In my defense, irrationality has for generations propped up not only my spirit but America's spirit. Were it not for irrationality, motorcycles themselves might not exist, nor would there be people to ride them, a thought I had a few days back while considering the brouhaha that followed the unmasked gathering recently of some 450,000 bikers in Sturgis, S.D., pandemic or no pandemic.

Rational people, after all, can quite predictably and almost always safely travel from point A to point B in a car or truck, whereas motorcyclists straddle machines that are inherently dangerous, in part because their forward motion is dependent on continual recalibration of a rider's balance and in part because a biker's routine exposure to the vagaries of Newton's first and second laws of physics virtually ensures injury or death in serious accidents.

Motorcyclists not only acknowledge this danger, they embrace it. It's part of the sport's ethos, its attraction, and while many stay-at-home types might criticize, with cause, bikers who attended the Sturgis rally as selfish monoliths who are indifferent to the health of their friends and families, they should be grateful nevertheless that some among us eschew what has become civilized America's national pastime — calculating risk to remain safe — in favor of courting danger itself.

"Life should not be a journey to the grave with the intention of arriving safely in a pretty and well-preserved body," the late journalist Hunter Thompson wrote, "but rather to skid in broadside in a cloud of smoke, thoroughly used up, totally worn out, and loudly proclaiming, 'Wow! What a ride!' "

Indulging me that morning at Egeberg's as I threw one leg after another over bikes on the showroom floor, the sales guy finally said, "You want to start one?"

"Sure," I said, and I jumped on the kick starter, rumbling to life the V-Twin engine William S. Harley first envisioned in Milwaukee in 1901.

Twenty minutes later, I wrote a check for $100 to hold a bike the salesman was expecting from the Harley factory that spring.

"I'll call you when it comes in," he said.

• • •

Two summers later I was in a Las Vegas city park, waking up alongside my Harley. Gathering my bearings, I zeroed in on a $1.99 casino breakfast a couple of blocks away, the same windowless joint where I ate the night before after riding in from Los Angeles.
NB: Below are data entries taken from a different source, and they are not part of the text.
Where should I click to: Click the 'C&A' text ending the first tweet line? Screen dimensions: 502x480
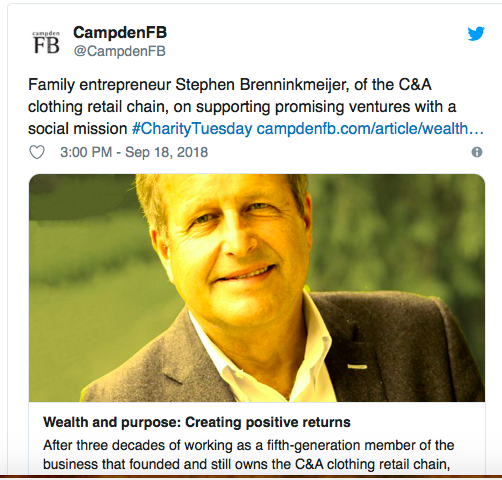coord(415,85)
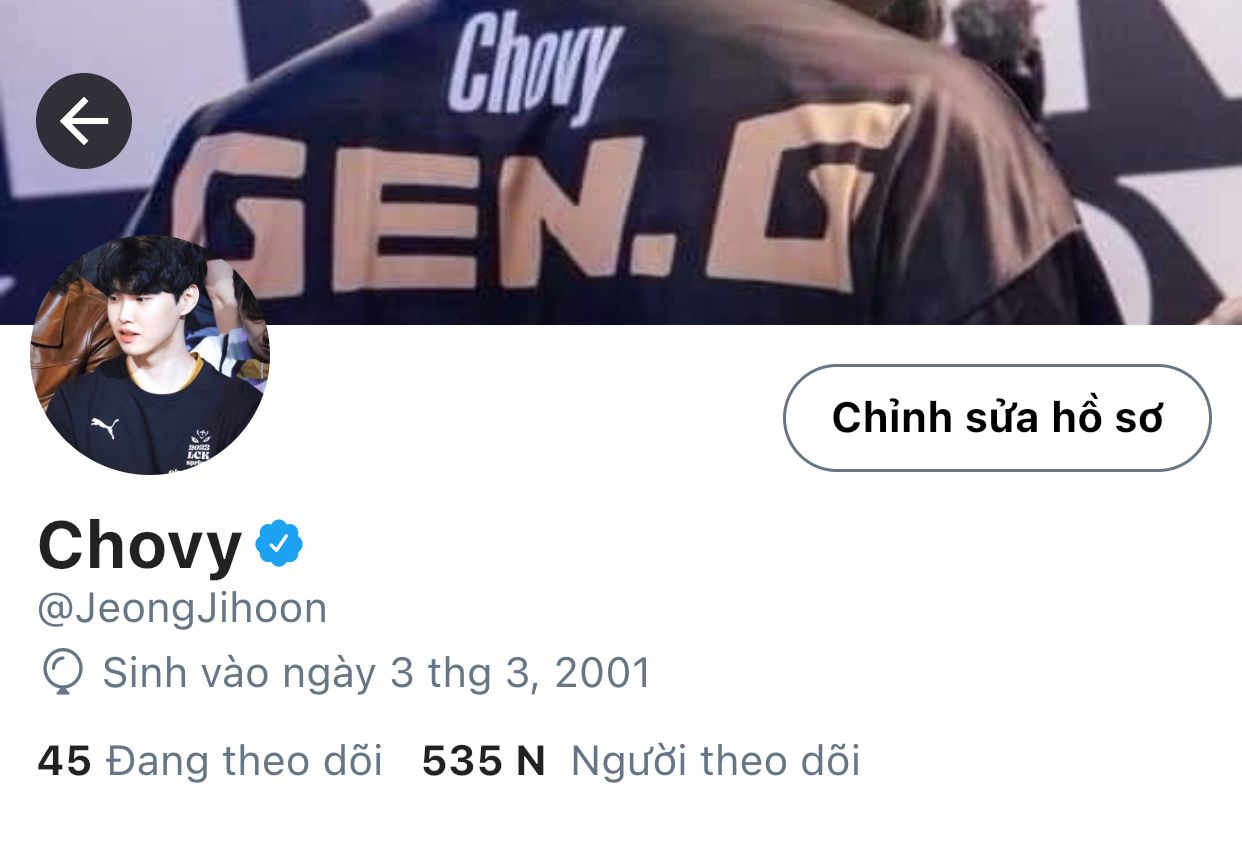Viewport: 1242px width, 849px height.
Task: Open the Người theo dõi list
Action: pyautogui.click(x=715, y=761)
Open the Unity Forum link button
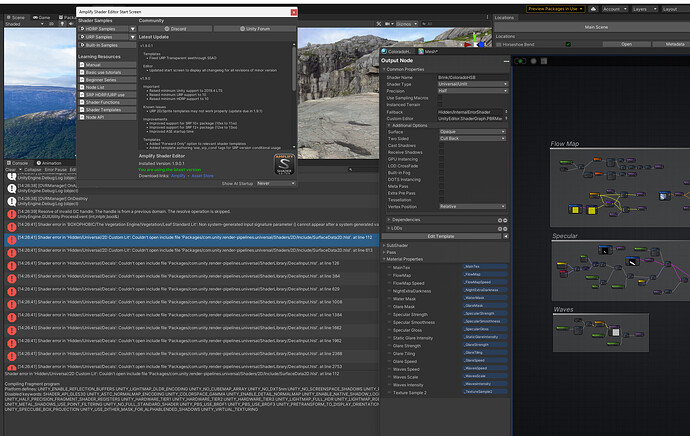Viewport: 690px width, 436px height. (257, 29)
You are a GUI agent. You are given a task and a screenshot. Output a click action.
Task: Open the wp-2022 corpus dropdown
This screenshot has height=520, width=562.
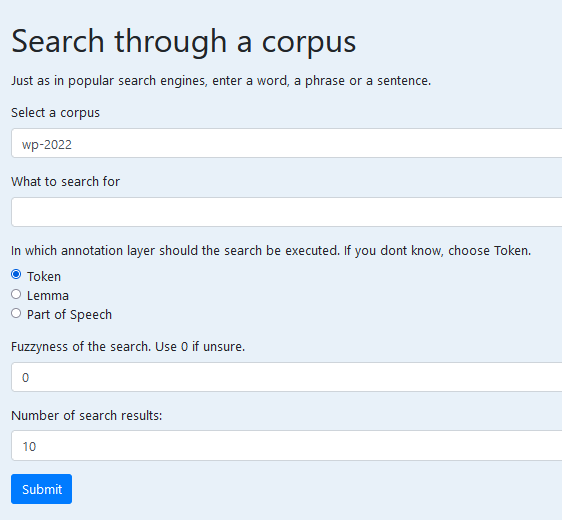286,143
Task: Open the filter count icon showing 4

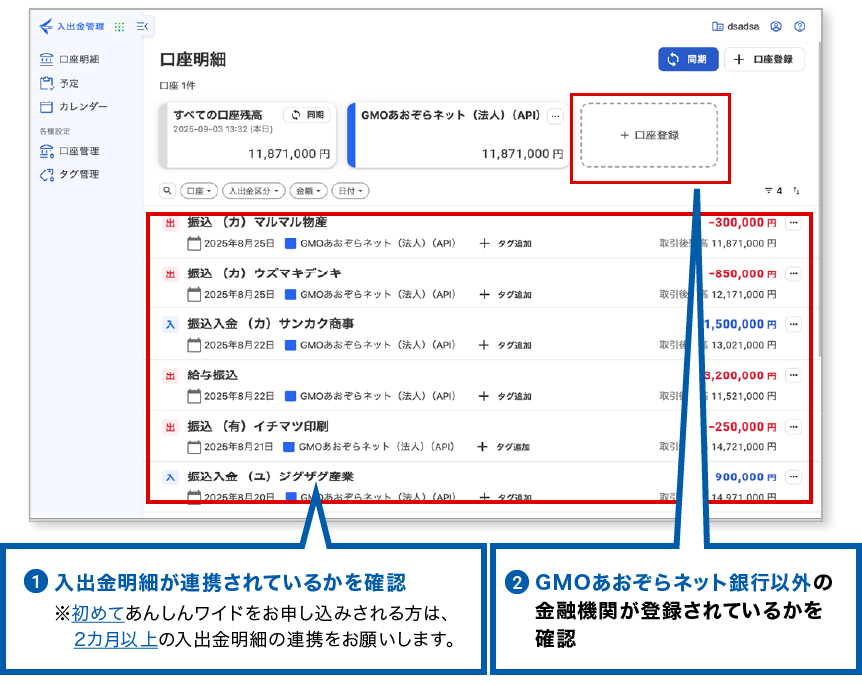Action: pos(772,190)
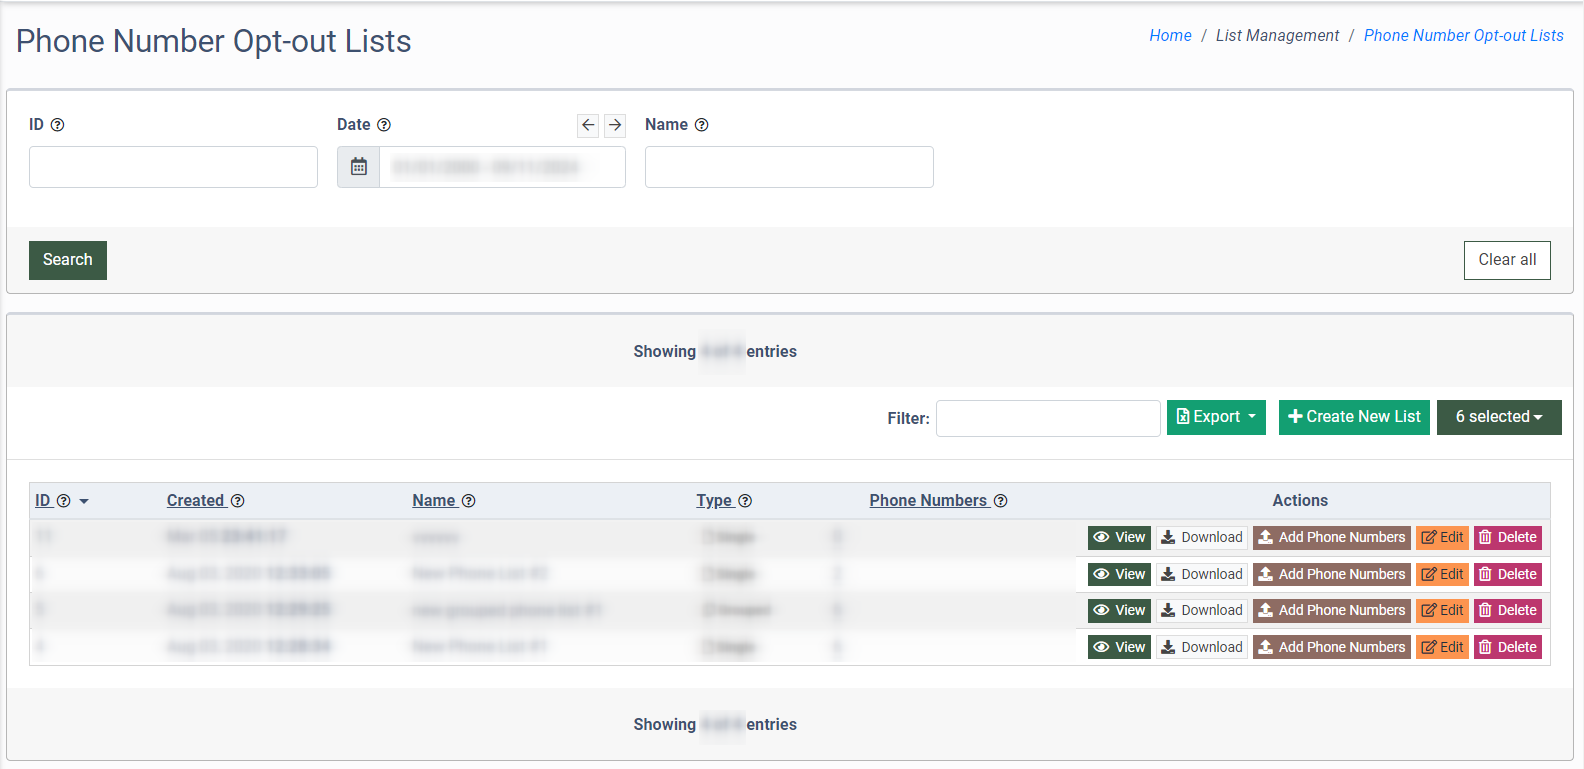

I'd been gone 2½ months, riding first to San Francisco and staying there six weeks, washing dishes overnight at an IHOP, before working my way down the coast to Los Angeles and finally, crossing the Mojave Desert in a merciless heat to Las Vegas. Now, I was headed to Austin, Texas, and home.

A high school buddy had ridden his bike with me to San Francisco, before returning to Michigan.

Neither of us, we knew, was Marlon Brando, who played Johnny in the 1953 epic "The Wild One." Neither were we Peter Fonda in "The Wild Angels," the memorable 1966 film that ushered in dozens of really bad biker exploitation flicks. And we weren't Wyatt (Fonda again) or Billy (Dennis Hopper) in 1969's "Easy Rider."

But we knew those films intimately, and while we were far from the 1% of bikers the American Motorcycle Association warned after the Hollister Riot of 1947 were "hoodlums and troublemakers," like a lot of bikers, we knew what it was like, even without much money, to feel, while riding, that life couldn't get much better.

Finishing my Las Vegas breakfast, I rolled my sleeping bag tight against the base of my handle bars and squeezed a small pack between my back and the low sissy bar that rose from my rear fender.

In those days, Harleys didn't have electric starters, and that was fine by me. Most times I could fire that baby up with one kick, and for my money there's nothing cooler, either to do or to watch.

I was thinking about all of this the other day, after reading about this summer's Sturgis rally.

I haven't owned a bike for many years. But some days I get the itch, and one day this week I walked into St. Paul Harley-Davidson, where a young salesman named Dylan told me about the bigger engines of today's Harleys, also the smoother rides, the cooler looks and the possibilities.

Finally, he said, "You want to start one?"

I thought about it a long moment, then said, "No."

I don't have as much irrationality in me as I once did.

But I still have some, and if I had rumbled one of those bikes to life, as I did years ago at Egeberg's Harley shop, I might have left with it.